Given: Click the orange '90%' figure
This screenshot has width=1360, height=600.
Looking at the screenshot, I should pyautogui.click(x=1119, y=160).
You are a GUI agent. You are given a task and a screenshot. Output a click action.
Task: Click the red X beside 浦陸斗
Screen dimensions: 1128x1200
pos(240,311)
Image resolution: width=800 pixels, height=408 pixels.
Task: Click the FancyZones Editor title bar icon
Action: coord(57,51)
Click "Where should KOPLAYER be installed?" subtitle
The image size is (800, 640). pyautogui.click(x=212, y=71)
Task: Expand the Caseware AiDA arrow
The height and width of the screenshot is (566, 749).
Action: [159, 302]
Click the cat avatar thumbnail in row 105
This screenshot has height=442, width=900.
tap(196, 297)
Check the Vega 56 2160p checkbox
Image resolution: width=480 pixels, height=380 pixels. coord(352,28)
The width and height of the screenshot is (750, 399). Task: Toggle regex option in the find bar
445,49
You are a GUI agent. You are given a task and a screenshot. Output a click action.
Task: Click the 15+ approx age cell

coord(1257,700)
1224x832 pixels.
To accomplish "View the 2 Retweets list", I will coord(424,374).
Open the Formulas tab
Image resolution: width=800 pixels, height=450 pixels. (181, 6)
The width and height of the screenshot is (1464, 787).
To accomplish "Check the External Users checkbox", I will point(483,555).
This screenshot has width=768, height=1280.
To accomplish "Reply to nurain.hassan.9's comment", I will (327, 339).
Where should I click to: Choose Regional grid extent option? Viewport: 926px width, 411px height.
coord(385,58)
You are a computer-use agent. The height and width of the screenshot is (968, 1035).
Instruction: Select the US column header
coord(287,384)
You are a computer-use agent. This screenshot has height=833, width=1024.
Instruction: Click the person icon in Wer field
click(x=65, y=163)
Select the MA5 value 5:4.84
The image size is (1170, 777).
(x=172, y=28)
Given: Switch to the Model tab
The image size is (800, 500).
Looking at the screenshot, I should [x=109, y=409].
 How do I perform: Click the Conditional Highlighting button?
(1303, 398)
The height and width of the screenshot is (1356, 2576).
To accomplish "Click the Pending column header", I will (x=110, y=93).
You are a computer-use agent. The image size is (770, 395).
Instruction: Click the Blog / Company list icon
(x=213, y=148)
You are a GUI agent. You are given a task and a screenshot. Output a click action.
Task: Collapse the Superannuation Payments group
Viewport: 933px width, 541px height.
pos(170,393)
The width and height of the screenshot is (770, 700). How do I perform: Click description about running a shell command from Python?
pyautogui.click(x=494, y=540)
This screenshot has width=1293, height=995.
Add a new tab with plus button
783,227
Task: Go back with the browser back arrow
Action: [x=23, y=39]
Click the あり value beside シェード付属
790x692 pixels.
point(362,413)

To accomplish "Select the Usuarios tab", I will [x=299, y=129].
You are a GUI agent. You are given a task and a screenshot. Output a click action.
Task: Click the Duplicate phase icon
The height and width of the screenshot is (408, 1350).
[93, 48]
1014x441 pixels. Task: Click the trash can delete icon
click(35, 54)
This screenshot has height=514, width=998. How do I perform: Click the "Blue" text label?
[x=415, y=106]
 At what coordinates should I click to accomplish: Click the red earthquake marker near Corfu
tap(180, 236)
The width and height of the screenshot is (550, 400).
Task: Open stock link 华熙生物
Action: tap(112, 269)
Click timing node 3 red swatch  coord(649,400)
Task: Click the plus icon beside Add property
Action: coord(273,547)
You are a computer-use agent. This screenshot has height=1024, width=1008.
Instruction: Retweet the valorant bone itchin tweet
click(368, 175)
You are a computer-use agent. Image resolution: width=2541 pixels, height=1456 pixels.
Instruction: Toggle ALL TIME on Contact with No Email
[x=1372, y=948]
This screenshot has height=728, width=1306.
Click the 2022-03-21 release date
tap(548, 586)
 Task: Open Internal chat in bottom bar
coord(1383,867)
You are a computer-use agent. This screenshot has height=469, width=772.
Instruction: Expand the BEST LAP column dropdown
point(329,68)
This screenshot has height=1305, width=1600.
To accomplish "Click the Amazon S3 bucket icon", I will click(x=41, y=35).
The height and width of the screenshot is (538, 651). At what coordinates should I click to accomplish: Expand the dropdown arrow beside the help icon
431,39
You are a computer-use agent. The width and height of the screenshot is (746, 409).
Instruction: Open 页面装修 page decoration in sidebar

▶ [PROBLEM DETAILS]: Nothing but the lines from the one containing "The width and height of the screenshot is (770, 700)." to the end of the entries belongs in the answer, and each must match exactly.

▶ [SOLUTION]:
The width and height of the screenshot is (770, 700). How do I perform: Click description about running a shell command from Python?
pyautogui.click(x=494, y=540)
This screenshot has width=1293, height=995.
Add a new tab with plus button
783,227
Task: Go back with the browser back arrow
Action: [x=23, y=39]
Click the あり value beside シェード付属
790x692 pixels.
point(362,413)

To accomplish "Select the Usuarios tab", I will [x=299, y=129].
You are a GUI agent. You are given a task and a screenshot. Output a click action.
Task: Click the Duplicate phase icon
The height and width of the screenshot is (408, 1350).
[93, 48]
1014x441 pixels. Task: Click the trash can delete icon
click(35, 54)
This screenshot has height=514, width=998. How do I perform: Click the "Blue" text label?
[x=415, y=106]
 At what coordinates should I click to accomplish: Click the red earthquake marker near Corfu
tap(180, 236)
The width and height of the screenshot is (550, 400).
Task: Open stock link 华熙生物
Action: tap(112, 269)
Click timing node 3 red swatch  coord(649,400)
Task: Click the plus icon beside Add property
Action: coord(273,547)
You are a computer-use agent. This screenshot has height=1024, width=1008.
Instruction: Retweet the valorant bone itchin tweet
click(368, 175)
You are a computer-use agent. Image resolution: width=2541 pixels, height=1456 pixels.
Instruction: Toggle ALL TIME on Contact with No Email
[x=1372, y=948]
This screenshot has height=728, width=1306.
Click the 2022-03-21 release date
tap(548, 586)
 Task: Open Internal chat in bottom bar
coord(1383,867)
You are a computer-use agent. This screenshot has height=469, width=772.
Instruction: Expand the BEST LAP column dropdown
point(329,68)
This screenshot has height=1305, width=1600.
To accomplish "Click the Amazon S3 bucket icon", I will click(x=41, y=35).
The height and width of the screenshot is (538, 651). At what coordinates should I click to accomplish: Expand the dropdown arrow beside the help icon
431,39
You are a computer-use agent. The width and height of the screenshot is (746, 409).
Instruction: Open 页面装修 page decoration in sidebar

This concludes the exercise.